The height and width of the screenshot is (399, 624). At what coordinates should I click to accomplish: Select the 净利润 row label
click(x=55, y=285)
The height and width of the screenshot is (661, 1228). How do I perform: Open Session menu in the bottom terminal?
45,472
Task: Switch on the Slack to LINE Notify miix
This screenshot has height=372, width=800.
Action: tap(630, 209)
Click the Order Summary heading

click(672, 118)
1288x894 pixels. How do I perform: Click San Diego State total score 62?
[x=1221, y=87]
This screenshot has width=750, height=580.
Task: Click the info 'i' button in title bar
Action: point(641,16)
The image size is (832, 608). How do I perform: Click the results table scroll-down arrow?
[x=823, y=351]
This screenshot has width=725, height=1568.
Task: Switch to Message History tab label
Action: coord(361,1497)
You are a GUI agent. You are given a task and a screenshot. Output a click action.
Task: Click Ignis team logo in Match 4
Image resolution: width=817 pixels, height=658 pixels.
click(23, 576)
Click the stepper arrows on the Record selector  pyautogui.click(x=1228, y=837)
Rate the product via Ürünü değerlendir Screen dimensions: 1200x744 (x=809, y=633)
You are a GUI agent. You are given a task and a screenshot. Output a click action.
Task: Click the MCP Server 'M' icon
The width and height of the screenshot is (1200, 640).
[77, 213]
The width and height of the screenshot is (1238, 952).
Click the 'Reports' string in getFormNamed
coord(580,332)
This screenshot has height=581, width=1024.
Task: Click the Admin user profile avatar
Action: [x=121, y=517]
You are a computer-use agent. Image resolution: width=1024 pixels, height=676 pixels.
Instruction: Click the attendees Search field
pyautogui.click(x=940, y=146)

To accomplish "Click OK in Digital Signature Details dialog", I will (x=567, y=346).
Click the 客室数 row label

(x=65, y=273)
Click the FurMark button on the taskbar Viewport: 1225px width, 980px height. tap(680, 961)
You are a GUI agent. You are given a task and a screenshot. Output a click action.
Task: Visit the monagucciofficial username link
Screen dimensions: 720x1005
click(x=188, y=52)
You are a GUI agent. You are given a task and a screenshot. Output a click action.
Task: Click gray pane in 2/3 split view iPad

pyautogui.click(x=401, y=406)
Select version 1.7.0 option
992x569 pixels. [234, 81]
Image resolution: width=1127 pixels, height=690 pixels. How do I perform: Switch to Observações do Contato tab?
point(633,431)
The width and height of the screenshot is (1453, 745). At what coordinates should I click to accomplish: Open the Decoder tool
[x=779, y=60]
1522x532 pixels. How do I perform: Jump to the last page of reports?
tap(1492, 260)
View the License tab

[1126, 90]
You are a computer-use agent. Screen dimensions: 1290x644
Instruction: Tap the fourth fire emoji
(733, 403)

----

Once you find the line with "Rate the product" above, print it and every line after it up to and including the line with "Click the FurMark", exactly as written and nothing else.

__Problem solution__.
Rate the product via Ürünü değerlendir Screen dimensions: 1200x744 (x=809, y=633)
You are a GUI agent. You are given a task and a screenshot. Output a click action.
Task: Click the MCP Server 'M' icon
The width and height of the screenshot is (1200, 640).
[77, 213]
The width and height of the screenshot is (1238, 952).
Click the 'Reports' string in getFormNamed
coord(580,332)
This screenshot has height=581, width=1024.
Task: Click the Admin user profile avatar
Action: [x=121, y=517]
You are a computer-use agent. Image resolution: width=1024 pixels, height=676 pixels.
Instruction: Click the attendees Search field
pyautogui.click(x=940, y=146)

To accomplish "Click OK in Digital Signature Details dialog", I will (x=567, y=346).
Click the 客室数 row label

(x=65, y=273)
Click the FurMark button on the taskbar Viewport: 1225px width, 980px height. tap(680, 961)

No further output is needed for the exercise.